PROBLEM DESCRIPTION:
Set down exactly the lines in the records below that run from the line with "Task: Delete the" to the line with "The image size is (779, 434).", inclusive, and nothing more.

SUPPLIED INFORMATION:
--- --- ---

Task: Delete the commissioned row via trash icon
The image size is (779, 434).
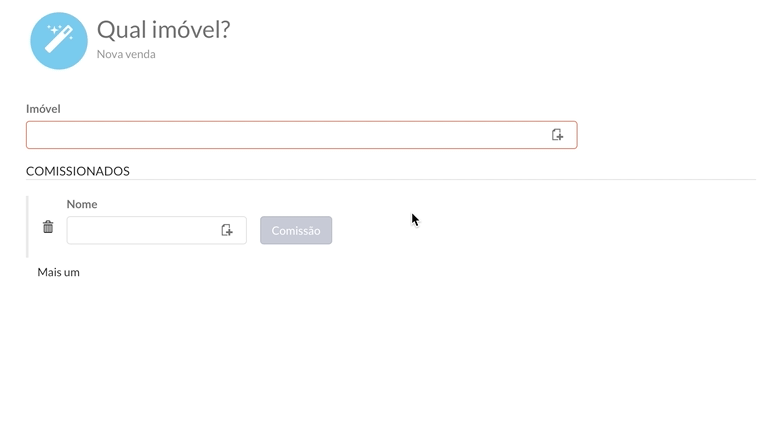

--- --- ---

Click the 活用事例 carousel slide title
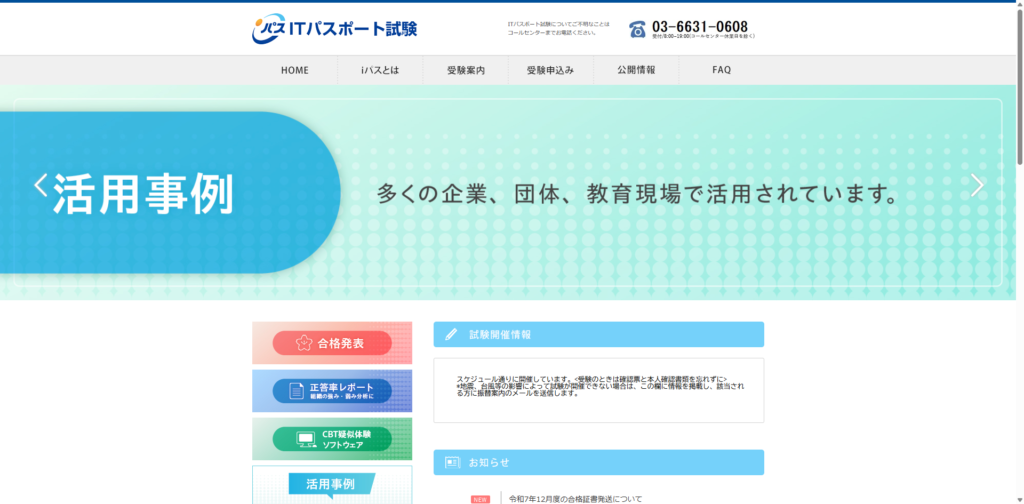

--- --- ---

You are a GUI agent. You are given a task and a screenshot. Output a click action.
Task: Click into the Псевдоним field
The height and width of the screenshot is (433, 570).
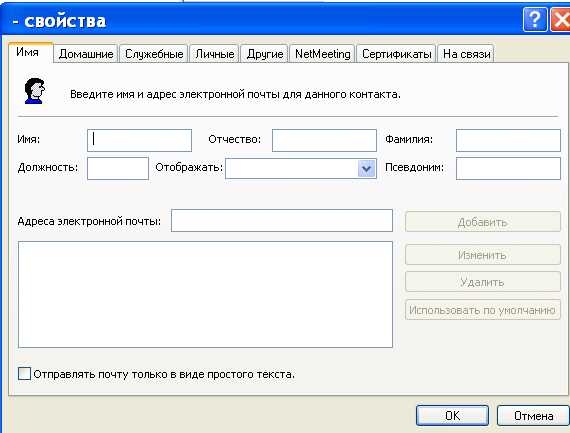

--- --- ---

ANSWER SECTION:
Task: Delete the commissioned row via trash icon
The image size is (779, 434).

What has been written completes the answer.